Another user says that GHC 7.4 also changed its escape range to match
Python 3, so it seems to be a pseudo-standard now. That's really good.
I'm going to add a 'posix_ghc704' rule to system-filepath, which
should mean that only users running GHC 7.2 will have to worry about
escape chars.

Unfortunately, the "text" package refuses to store codepoints in that
range (it replaces them with a placeholder), so I have to switch
things over to use [Char].

(Yak sighted! Prepare lather!)

> While no code points in the Supplementary Special-purpose Plane are currently
> assigned (http://www.unicode.org/roadmaps/ssp/), it is worrying that it's used,
> especially if filenames in a non-unicode encoding could be interpreted as
> containing characters really within this plane. I wonder why maxBound :: Char
> was not increased, and the addtional space after `\1114111' used for the
> un-decodable bytes?

There's probably a lot of code out there that assumes (maxBound ::
Char) is also the maximum Unicode code point. It would be difficult to
update, particularly when dealing with bindings to foreign libraries
(like the "text-icu" package).

Both Python 3 and GHC 7.4 are using codepoints in the UTF16 surrogate
pair range for this, and that seems like a pretty clean solution.

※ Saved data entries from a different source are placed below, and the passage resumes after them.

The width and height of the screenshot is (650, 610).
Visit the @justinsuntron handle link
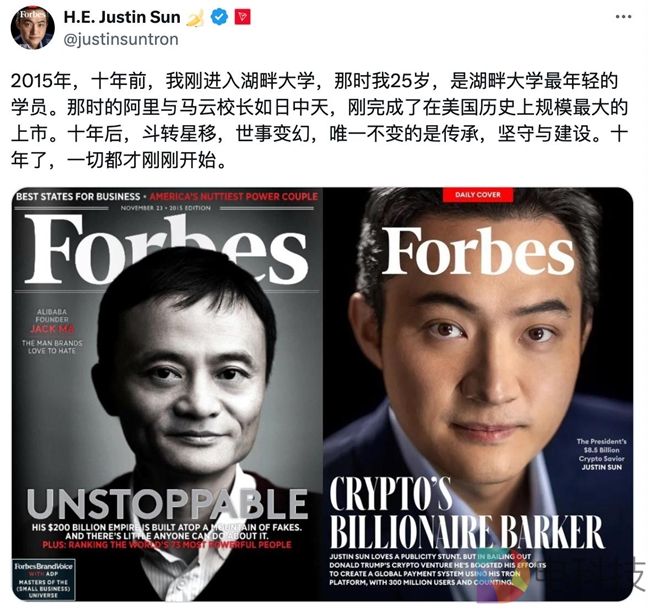tap(121, 39)
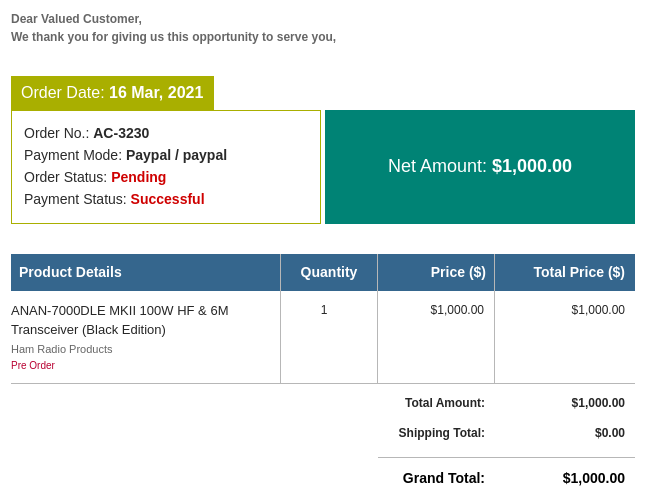This screenshot has height=493, width=646.
Task: Click the Total Price ($) column header
Action: 578,272
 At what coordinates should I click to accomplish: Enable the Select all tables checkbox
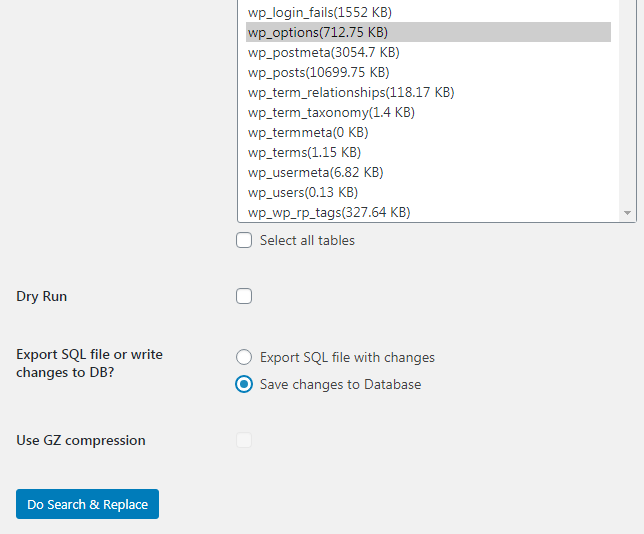(244, 240)
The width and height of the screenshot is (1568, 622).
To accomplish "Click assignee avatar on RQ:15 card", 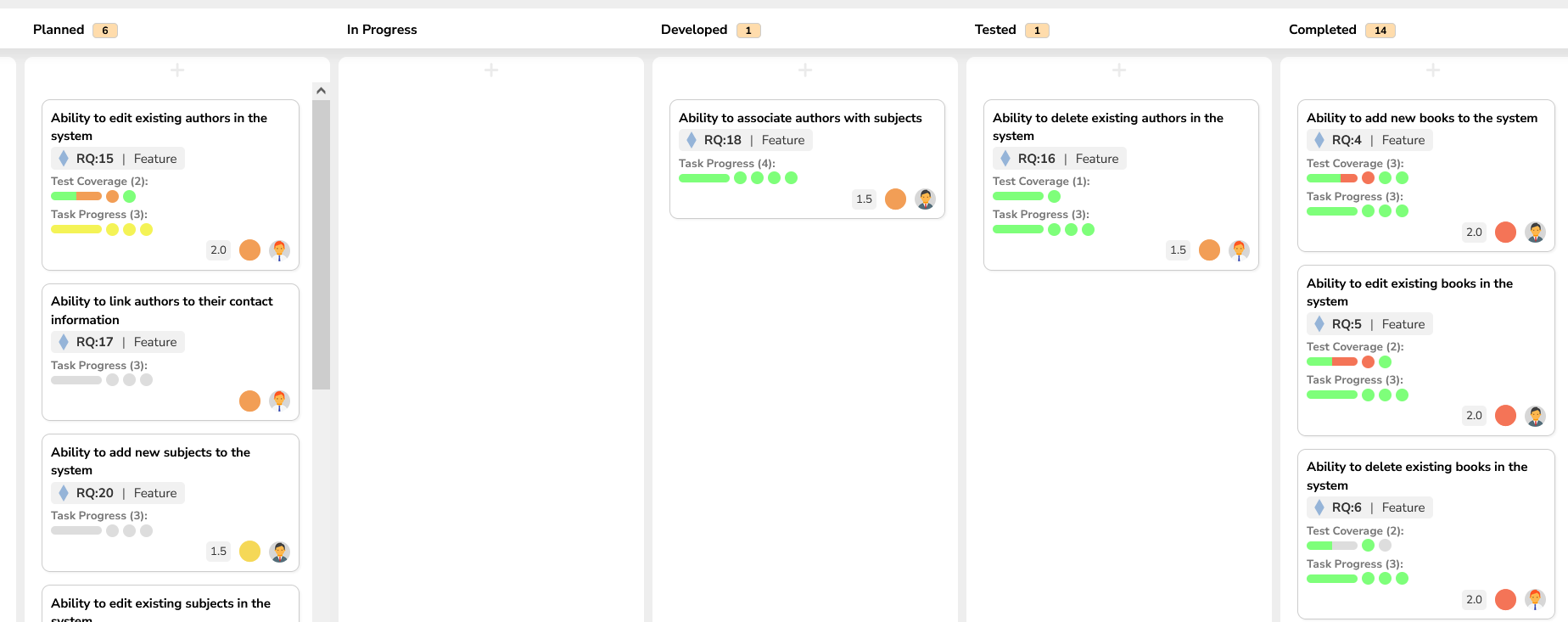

>> > For FFI, anything that deals with a FilePath should use this
>> > withFilePath, which GHC contains but doesn't export(?), rather than the
>> > old withCString or withCAString:
>> >
>> > import GHC.IO.Encoding (getFileSystemEncoding)
>> > import GHC.Foreign as GHC
>> >
>> > withFilePath :: FilePath -> (CString -> IO a) -> IO a
>> > withFilePath fp f = getFileSystemEncoding >>= \enc -> GHC.withCString enc fp f
>>
>> If code uses either withFilePort or withCString, then the filenames
>                      withFilePath?
>> written will depend on the user's locale. This is wrong. Filenames are
>> either non-encoded text strings (Windows), UTF8 (OSX), or arbitrary
>> bytes (non-OSX POSIX). They must not change depending on the locale.
>
> This is exactly how GHC 7.4 handles them. For example:
>
> openDirStream :: FilePath -> IO DirStream
> openDirStream name =
>  withFilePath name $ \s -> do
>    dirp <- throwErrnoPathIfNullRetry "openDirStream" name $ c_opendir s
>    return (DirStream dirp)
>
> removeLink :: FilePath -> IO ()
> removeLink name =
>  withFilePath name $ \s ->
>  throwErrnoPathIfMinus1_ "removeLink" name (c_unlink s)
>
> I do not see any locale-dependant behavior in the filename bytes read/written.

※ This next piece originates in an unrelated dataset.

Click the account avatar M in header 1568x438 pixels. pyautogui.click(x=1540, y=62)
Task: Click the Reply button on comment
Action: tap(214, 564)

Perhaps I'm misunderstanding, but the definition of 'withFilePath' you
provided is definitely locale-dependent. Unless getFileSystemEncoding
is constant?

>> > Code that reads or writes a FilePath to a Handle (including even to
>> > stdout!) must take care to set the right encoding too:
>> >
>> > fileEncoding :: Handle -> IO ()
>> > fileEncoding h = hSetEncoding h =<< getFileSystemEncoding
>>
>> This is also wrong. A "file path" cannot be written to a handle with
>> any hope of correct behavior. If it's to be displayed to the user, a
>> path should be converted to text first, then displayed.
>
> Sure it can. See find(1). Its output can be read as FilePaths once the
> Handle is set up as above.
>
> If you prefer your program not crash with an encoding error when an
> arbitrary FilePath is putStr, but instead perhaps output bytes that are
> not valid in the current encoding, that's also a valid choice. You might
> be writing a program, like find, that again needs to output any possible
> FilePath including badly encoded ones.

A program like find(1) has two use cases:

1. Display paths to the user, as text.

2. Provide paths to another program, in the operating system's file path format.

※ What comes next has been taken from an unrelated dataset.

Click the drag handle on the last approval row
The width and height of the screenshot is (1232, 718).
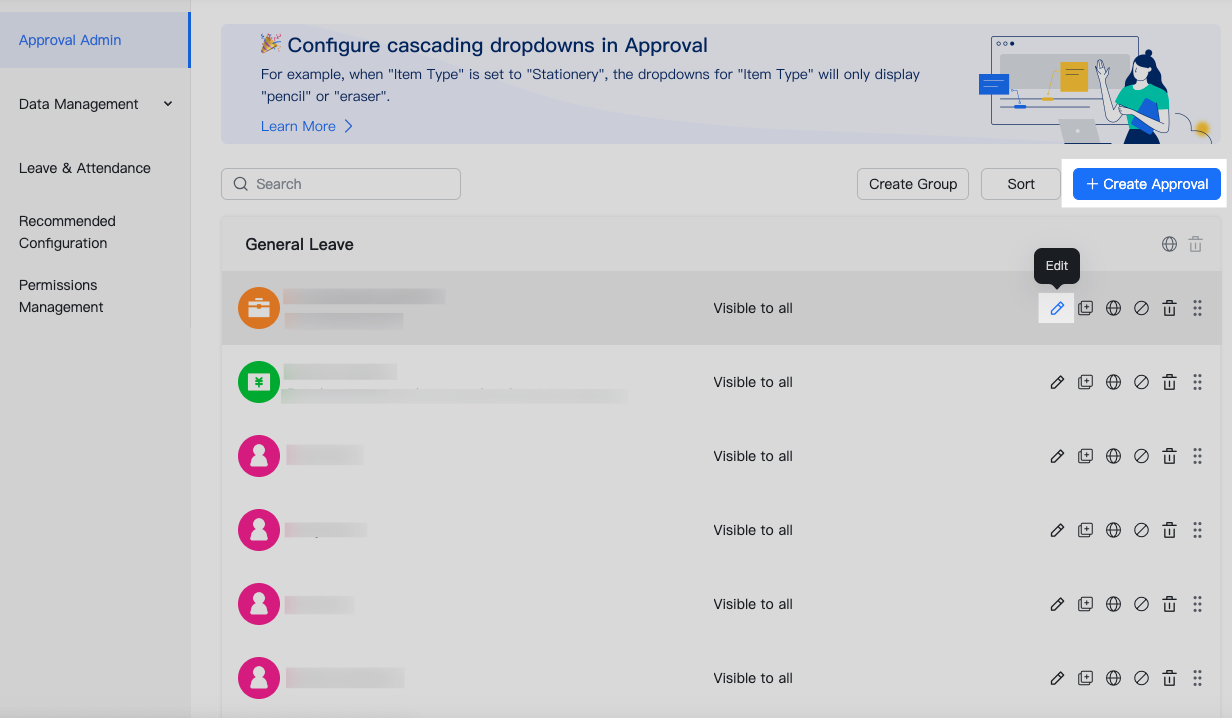pyautogui.click(x=1197, y=678)
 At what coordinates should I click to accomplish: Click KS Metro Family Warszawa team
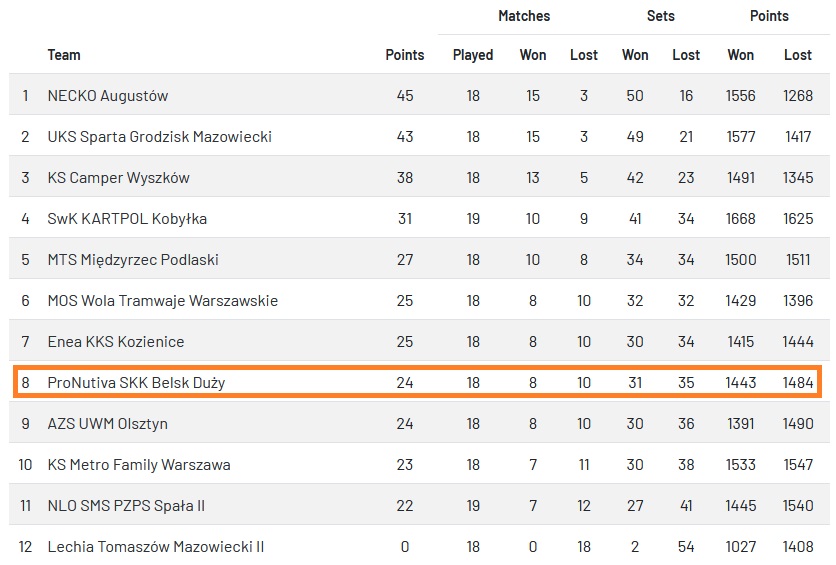(139, 465)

These two goals are in conflict. It is not possible to implement a
find(1) that performs both correctly in all locales.

The best solution is to choose #2, and always write in the OS format,
and hope the user's shell+terminal are capable of rendering it to a
reasonable-looking path.

> Filesystem.Path.CurrentOS.toText is a nice option if you want validly
> encoded output though. Thanks for that!

Ah, that's not what toText is for. toText provides a human-readable
representation of the path. It's used for things like file managers,
where you need to show the user a label which approximates the
underlying path. There's no guarantee that the output of toText can be
converted back to the original path, especially if it returns a Left.